What the task asks: Render every line of the listing below as a Markdown table with the columns Row and Line, numbering the rows and omitting blank lines.

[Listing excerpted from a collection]
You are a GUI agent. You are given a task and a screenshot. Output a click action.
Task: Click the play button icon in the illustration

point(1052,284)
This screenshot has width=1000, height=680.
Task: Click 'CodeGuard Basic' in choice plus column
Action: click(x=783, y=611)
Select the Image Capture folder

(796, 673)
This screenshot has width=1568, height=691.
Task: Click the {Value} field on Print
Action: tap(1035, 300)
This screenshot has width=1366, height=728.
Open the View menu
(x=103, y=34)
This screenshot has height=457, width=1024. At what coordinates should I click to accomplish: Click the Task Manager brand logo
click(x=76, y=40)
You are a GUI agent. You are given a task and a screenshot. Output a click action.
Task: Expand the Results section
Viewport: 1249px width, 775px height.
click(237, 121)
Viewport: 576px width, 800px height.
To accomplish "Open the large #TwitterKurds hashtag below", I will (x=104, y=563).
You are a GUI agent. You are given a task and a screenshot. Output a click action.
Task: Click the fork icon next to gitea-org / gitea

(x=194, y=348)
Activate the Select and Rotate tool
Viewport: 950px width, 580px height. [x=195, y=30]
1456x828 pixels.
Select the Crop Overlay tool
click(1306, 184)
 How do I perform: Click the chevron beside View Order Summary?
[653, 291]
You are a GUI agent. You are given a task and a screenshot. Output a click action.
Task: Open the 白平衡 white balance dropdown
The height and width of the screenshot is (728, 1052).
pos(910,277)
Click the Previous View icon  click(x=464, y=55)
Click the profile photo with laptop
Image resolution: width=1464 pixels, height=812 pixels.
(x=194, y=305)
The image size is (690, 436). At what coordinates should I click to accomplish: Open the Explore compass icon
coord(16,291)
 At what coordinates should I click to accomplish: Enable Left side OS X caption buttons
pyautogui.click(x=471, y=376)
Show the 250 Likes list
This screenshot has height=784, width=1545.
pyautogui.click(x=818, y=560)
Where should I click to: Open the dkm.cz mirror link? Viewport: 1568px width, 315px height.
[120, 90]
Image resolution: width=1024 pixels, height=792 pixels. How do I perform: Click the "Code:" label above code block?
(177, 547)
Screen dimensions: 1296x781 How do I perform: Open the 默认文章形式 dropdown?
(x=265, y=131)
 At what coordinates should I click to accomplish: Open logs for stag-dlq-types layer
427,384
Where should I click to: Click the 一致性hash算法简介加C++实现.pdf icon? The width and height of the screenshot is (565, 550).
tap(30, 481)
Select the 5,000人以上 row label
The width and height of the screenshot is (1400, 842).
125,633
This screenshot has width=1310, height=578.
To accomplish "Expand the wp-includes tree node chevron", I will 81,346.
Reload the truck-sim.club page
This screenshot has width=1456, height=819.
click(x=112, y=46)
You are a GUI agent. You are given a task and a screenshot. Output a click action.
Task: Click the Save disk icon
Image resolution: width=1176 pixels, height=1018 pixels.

Response to this exercise:
| Row | Line |
|---|---|
| 1 | You are a GUI agent. You are given a task and a screenshot. Output a click action. |
| 2 | Task: Click the play button icon in the illustration |
| 3 | point(1052,284) |
| 4 | This screenshot has width=1000, height=680. |
| 5 | Task: Click 'CodeGuard Basic' in choice plus column |
| 6 | Action: click(x=783, y=611) |
| 7 | Select the Image Capture folder |
| 8 | (796, 673) |
| 9 | This screenshot has width=1568, height=691. |
| 10 | Task: Click the {Value} field on Print |
| 11 | Action: tap(1035, 300) |
| 12 | This screenshot has width=1366, height=728. |
| 13 | Open the View menu |
| 14 | (x=103, y=34) |
| 15 | This screenshot has height=457, width=1024. At what coordinates should I click to accomplish: Click the Task Manager brand logo |
| 16 | click(x=76, y=40) |
| 17 | You are a GUI agent. You are given a task and a screenshot. Output a click action. |
| 18 | Task: Expand the Results section |
| 19 | Viewport: 1249px width, 775px height. |
| 20 | click(237, 121) |
| 21 | Viewport: 576px width, 800px height. |
| 22 | To accomplish "Open the large #TwitterKurds hashtag below", I will (x=104, y=563). |
| 23 | You are a GUI agent. You are given a task and a screenshot. Output a click action. |
| 24 | Task: Click the fork icon next to gitea-org / gitea |
| 25 | (x=194, y=348) |
| 26 | Activate the Select and Rotate tool |
| 27 | Viewport: 950px width, 580px height. [x=195, y=30] |
| 28 | 1456x828 pixels. |
| 29 | Select the Crop Overlay tool |
| 30 | click(1306, 184) |
| 31 |  How do I perform: Click the chevron beside View Order Summary? |
| 32 | [653, 291] |
| 33 | You are a GUI agent. You are given a task and a screenshot. Output a click action. |
| 34 | Task: Open the 白平衡 white balance dropdown |
| 35 | The height and width of the screenshot is (728, 1052). |
| 36 | pos(910,277) |
| 37 | Click the Previous View icon  click(x=464, y=55) |
| 38 | Click the profile photo with laptop |
| 39 | Image resolution: width=1464 pixels, height=812 pixels. |
| 40 | (x=194, y=305) |
| 41 | The image size is (690, 436). At what coordinates should I click to accomplish: Open the Explore compass icon |
| 42 | coord(16,291) |
| 43 |  At what coordinates should I click to accomplish: Enable Left side OS X caption buttons |
| 44 | pyautogui.click(x=471, y=376) |
| 45 | Show the 250 Likes list |
| 46 | This screenshot has height=784, width=1545. |
| 47 | pyautogui.click(x=818, y=560) |
| 48 | Where should I click to: Open the dkm.cz mirror link? Viewport: 1568px width, 315px height. |
| 49 | [120, 90] |
| 50 | Image resolution: width=1024 pixels, height=792 pixels. How do I perform: Click the "Code:" label above code block? |
| 51 | (177, 547) |
| 52 | Screen dimensions: 1296x781 How do I perform: Open the 默认文章形式 dropdown? |
| 53 | (x=265, y=131) |
| 54 |  At what coordinates should I click to accomplish: Open logs for stag-dlq-types layer |
| 55 | 427,384 |
| 56 | Where should I click to: Click the 一致性hash算法简介加C++实现.pdf icon? The width and height of the screenshot is (565, 550). |
| 57 | tap(30, 481) |
| 58 | Select the 5,000人以上 row label |
| 59 | The width and height of the screenshot is (1400, 842). |
| 60 | 125,633 |
| 61 | This screenshot has width=1310, height=578. |
| 62 | To accomplish "Expand the wp-includes tree node chevron", I will 81,346. |
| 63 | Reload the truck-sim.club page |
| 64 | This screenshot has width=1456, height=819. |
| 65 | click(x=112, y=46) |
| 66 | You are a GUI agent. You are given a task and a screenshot. Output a click action. |
| 67 | Task: Click the Save disk icon |
| 68 | Image resolution: width=1176 pixels, height=1018 pixels. |